(Records from a dataset)

Start of Block

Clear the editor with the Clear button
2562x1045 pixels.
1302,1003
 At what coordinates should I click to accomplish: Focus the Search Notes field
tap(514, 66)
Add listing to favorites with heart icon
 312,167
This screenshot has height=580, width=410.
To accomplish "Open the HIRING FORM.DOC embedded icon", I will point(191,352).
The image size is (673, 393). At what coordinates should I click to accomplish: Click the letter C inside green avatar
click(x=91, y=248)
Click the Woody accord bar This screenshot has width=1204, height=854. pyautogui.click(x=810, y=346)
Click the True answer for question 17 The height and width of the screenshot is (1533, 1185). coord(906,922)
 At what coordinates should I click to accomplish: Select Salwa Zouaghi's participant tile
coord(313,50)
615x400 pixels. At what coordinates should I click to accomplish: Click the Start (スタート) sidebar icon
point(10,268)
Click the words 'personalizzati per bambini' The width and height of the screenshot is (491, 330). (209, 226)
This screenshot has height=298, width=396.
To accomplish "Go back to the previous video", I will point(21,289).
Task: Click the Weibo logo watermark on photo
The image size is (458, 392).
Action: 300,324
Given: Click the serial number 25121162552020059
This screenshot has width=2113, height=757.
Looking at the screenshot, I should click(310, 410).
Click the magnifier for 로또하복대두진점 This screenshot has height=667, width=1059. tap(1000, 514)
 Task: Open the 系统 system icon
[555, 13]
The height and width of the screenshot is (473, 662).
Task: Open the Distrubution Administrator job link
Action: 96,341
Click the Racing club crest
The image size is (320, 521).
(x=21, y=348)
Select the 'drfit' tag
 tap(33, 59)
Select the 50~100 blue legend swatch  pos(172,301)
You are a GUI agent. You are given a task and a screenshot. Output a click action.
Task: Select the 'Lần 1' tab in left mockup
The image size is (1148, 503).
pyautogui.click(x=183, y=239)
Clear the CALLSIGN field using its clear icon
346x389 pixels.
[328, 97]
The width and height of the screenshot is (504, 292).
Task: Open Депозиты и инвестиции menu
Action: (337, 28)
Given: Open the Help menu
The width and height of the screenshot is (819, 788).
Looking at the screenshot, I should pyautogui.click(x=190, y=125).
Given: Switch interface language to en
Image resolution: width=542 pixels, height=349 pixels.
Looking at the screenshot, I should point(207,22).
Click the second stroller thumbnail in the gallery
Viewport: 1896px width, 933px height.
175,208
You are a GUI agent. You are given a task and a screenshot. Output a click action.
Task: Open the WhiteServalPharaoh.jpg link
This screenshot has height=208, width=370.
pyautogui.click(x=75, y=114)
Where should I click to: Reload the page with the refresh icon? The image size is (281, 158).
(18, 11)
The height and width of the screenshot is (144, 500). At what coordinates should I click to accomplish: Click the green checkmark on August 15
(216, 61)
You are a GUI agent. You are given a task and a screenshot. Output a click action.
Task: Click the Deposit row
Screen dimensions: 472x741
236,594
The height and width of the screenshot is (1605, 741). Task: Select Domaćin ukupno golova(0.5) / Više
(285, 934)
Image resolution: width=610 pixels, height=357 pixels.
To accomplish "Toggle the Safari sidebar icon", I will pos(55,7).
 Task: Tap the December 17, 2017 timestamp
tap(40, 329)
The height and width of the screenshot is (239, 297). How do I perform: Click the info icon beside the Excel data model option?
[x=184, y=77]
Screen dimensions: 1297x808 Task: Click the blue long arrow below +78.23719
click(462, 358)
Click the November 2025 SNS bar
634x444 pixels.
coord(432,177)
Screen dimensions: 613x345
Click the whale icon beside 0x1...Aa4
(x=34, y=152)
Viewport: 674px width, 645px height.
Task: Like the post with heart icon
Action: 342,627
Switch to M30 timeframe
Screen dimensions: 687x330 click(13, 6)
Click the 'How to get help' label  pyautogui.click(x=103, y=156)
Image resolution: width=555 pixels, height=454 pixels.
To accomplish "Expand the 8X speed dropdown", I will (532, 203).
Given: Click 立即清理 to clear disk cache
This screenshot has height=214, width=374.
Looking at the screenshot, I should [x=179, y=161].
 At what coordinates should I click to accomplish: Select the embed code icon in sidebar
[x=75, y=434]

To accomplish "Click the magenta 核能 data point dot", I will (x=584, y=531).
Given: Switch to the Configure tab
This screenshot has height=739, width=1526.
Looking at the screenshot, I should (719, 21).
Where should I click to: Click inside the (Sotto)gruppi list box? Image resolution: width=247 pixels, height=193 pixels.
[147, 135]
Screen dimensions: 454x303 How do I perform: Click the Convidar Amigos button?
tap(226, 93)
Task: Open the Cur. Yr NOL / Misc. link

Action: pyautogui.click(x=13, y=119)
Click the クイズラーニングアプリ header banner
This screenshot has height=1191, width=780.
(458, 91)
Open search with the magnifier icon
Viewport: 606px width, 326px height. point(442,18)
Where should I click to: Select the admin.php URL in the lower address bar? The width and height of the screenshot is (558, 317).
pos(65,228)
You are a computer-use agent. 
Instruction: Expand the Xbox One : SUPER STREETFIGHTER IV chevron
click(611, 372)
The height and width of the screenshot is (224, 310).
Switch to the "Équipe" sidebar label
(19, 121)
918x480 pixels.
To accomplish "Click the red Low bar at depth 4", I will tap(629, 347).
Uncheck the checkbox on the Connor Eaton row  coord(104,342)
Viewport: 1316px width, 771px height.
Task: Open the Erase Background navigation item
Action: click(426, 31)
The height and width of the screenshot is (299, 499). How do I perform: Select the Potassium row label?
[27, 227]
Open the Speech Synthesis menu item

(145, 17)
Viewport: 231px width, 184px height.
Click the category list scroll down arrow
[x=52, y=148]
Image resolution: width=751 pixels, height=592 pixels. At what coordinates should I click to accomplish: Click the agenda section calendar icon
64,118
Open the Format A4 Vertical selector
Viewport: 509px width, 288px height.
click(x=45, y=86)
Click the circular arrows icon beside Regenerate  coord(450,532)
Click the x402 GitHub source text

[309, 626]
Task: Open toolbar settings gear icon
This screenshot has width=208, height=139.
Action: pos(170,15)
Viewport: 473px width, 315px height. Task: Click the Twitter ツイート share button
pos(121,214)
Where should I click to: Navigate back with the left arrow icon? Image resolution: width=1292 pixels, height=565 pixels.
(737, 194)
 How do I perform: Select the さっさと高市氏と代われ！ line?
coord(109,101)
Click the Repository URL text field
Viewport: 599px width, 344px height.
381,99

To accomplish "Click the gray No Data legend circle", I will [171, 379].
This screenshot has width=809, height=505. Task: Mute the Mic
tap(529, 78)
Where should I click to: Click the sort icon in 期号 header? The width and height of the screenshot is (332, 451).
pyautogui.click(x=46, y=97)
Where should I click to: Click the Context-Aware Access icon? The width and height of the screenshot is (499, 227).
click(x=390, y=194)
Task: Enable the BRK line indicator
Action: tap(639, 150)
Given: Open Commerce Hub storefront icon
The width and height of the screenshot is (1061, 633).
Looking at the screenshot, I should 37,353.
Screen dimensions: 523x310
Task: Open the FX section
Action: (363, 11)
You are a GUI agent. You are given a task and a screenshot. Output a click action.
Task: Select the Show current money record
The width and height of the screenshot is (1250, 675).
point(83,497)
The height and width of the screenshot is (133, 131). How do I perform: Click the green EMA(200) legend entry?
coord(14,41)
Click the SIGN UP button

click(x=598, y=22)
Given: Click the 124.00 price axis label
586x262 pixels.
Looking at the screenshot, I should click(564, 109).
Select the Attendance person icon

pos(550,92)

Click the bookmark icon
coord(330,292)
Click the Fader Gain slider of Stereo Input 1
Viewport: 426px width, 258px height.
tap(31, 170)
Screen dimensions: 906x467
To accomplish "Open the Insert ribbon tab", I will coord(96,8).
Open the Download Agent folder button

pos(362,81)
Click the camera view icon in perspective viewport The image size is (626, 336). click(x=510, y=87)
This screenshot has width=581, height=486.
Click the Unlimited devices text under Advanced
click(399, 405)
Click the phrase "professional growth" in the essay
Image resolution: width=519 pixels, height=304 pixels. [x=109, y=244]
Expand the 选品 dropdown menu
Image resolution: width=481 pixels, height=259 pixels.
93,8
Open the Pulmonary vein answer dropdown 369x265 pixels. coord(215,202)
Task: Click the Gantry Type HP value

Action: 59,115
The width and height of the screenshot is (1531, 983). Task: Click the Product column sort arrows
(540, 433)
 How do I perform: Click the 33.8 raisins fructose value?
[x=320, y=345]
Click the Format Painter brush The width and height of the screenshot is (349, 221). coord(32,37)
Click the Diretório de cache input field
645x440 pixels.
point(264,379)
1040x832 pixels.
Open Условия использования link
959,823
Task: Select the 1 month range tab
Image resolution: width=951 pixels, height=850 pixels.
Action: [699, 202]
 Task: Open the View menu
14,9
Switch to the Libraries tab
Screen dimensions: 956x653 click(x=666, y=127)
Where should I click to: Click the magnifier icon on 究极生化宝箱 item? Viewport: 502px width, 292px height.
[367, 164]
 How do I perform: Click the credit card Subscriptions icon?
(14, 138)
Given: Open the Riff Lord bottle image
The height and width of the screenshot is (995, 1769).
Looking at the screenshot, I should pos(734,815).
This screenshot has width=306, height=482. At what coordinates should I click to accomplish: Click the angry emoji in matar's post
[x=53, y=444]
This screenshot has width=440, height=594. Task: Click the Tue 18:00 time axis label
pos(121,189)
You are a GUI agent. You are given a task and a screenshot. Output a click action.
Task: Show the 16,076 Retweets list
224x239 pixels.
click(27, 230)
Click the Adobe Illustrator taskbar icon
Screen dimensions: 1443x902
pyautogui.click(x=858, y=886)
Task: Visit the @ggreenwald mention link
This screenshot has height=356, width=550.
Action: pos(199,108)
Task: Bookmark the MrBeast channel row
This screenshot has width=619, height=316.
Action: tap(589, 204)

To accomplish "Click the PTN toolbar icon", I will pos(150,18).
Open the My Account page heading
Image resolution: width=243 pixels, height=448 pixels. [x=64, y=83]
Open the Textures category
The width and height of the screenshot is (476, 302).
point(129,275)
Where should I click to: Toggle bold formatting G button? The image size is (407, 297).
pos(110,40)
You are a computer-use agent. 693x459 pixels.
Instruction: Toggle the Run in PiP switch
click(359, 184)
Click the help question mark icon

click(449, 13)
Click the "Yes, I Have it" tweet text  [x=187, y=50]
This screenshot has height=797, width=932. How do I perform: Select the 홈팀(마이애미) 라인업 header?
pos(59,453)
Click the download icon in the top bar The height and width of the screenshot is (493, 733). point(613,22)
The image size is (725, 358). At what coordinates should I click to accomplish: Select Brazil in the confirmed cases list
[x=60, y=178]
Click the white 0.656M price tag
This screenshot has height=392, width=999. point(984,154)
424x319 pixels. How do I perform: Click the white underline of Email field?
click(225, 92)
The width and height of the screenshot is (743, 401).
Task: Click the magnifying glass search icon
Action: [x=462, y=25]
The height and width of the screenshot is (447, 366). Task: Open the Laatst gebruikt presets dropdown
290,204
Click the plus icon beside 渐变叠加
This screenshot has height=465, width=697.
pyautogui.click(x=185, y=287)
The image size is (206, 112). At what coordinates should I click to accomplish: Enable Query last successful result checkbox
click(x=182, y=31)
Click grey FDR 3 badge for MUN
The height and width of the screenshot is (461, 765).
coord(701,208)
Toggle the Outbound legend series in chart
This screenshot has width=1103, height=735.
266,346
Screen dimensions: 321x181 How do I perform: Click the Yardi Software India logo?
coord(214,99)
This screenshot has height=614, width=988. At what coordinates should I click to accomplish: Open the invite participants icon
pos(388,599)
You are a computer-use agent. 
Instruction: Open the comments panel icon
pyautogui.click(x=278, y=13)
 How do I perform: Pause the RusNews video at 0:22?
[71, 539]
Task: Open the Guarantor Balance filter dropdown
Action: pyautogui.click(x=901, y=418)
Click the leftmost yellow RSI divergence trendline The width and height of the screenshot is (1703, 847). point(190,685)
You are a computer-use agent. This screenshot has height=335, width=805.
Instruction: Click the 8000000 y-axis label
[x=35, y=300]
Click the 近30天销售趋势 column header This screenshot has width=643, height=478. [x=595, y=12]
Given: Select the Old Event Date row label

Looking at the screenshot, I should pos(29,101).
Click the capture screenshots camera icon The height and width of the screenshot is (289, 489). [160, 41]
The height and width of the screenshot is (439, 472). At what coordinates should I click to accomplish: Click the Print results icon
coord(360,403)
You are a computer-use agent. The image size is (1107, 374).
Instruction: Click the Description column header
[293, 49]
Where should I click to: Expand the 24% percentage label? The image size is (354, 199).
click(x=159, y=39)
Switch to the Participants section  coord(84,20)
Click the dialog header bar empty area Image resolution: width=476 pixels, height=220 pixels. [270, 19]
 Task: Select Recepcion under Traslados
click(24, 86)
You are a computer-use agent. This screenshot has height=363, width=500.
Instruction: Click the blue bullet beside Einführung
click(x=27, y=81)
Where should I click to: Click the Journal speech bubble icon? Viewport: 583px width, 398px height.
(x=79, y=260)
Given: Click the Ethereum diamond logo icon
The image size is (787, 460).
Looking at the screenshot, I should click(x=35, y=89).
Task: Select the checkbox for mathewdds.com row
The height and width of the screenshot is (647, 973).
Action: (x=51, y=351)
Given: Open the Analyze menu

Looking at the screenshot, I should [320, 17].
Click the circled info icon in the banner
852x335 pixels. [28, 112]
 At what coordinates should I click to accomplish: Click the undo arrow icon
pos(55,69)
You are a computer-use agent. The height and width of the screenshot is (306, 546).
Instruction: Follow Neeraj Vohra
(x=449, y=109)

End of Block

### [EXERCISE DESCRIPTION]
Return only the exact lines from the opening of the records through the line that contains "Click the words", both included.

### [RESPONSE AREA]
Clear the editor with the Clear button
2562x1045 pixels.
1302,1003
 At what coordinates should I click to accomplish: Focus the Search Notes field
tap(514, 66)
Add listing to favorites with heart icon
 312,167
This screenshot has height=580, width=410.
To accomplish "Open the HIRING FORM.DOC embedded icon", I will point(191,352).
The image size is (673, 393). At what coordinates should I click to accomplish: Click the letter C inside green avatar
click(x=91, y=248)
Click the Woody accord bar This screenshot has width=1204, height=854. pyautogui.click(x=810, y=346)
Click the True answer for question 17 The height and width of the screenshot is (1533, 1185). coord(906,922)
 At what coordinates should I click to accomplish: Select Salwa Zouaghi's participant tile
coord(313,50)
615x400 pixels. At what coordinates should I click to accomplish: Click the Start (スタート) sidebar icon
point(10,268)
Click the words 'personalizzati per bambini' The width and height of the screenshot is (491, 330). (209, 226)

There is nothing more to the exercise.